Agassiz resident Debra Key was set to have a relaxing day with her husband up one of Harrison Lake’s scenic roads. They drove up the West Harrison Road, camp chairs in the back of the truck, ready to enjoy the outdoors.
They found to a spot close to 20 Mile Bay with a view of the lake. It looked pristine. Perfect.
But then Key looked around.
“I walked over to the edge of the camping spot and discovered an incredible amount of garbage strewn everywhere as far as I could see,” shares Key. “Plastic, bags, bottles, cans, old camp chairs, computer parts, Styrofoam, propane bottles, tent poles, Hibachi BBQ and the worst of all, metal flashing or tin and a large white container full of Gyprock.”
Horrified, the Keys spent the next three hours dragging the garbage up the bank and fitting what they could into their truck.
“I couldn’t consciously leave without doing something,” says Key.
Conservation officer Steve Jacobi says the problem of garbage in remote areas is “almost systemic.”
“I know they’re battling this across British Columbia,” says Jacobi. “It’s extremely prevalent across the Lower Mainland, especially in the Fraser Valley.”

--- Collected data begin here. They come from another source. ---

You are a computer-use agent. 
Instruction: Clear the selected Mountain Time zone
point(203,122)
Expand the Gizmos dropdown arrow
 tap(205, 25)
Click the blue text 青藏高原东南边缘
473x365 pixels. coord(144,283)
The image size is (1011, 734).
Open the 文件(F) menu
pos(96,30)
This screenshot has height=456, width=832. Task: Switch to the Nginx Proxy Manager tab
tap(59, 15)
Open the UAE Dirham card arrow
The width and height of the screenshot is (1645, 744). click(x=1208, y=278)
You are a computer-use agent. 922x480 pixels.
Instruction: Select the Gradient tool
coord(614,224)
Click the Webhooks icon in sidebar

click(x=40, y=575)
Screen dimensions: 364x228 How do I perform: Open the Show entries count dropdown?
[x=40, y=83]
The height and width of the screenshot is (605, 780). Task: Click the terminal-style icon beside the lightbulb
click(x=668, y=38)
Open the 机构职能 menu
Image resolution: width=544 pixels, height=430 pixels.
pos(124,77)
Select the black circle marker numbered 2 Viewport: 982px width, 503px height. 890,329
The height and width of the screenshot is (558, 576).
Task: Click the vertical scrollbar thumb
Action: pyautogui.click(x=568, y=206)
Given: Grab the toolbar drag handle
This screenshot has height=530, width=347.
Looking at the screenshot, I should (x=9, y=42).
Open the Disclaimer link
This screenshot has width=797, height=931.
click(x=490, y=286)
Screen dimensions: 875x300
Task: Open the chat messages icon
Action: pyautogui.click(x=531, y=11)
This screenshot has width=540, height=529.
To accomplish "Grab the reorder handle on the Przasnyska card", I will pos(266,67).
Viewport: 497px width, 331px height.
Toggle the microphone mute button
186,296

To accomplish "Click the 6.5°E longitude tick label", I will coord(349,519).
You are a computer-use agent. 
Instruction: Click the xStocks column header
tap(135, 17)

The land on the west side of Harrison Lake is operated under the jurisdiction of the Ministry of Forests, Lands and Natural Resource Operations, which doesn’t do cleanup operations. Enforcement falls under Jacobi’s jurisdiction within the Ministry of Environment.
Conservation officers can do enforcement with the aid of camera surveillance and patrols of “hot spots” as well as following up on complaints. Currently, the Fraser Valley zone office is getting about a dozen calls a week on illegal dumping.
Jacobi explains that sometimes, there is information left behind or an indication of who the offender may be. The day before he spoke with The Observer, Jacobi saw a court prosecution where an offender received a $345 fine for littering.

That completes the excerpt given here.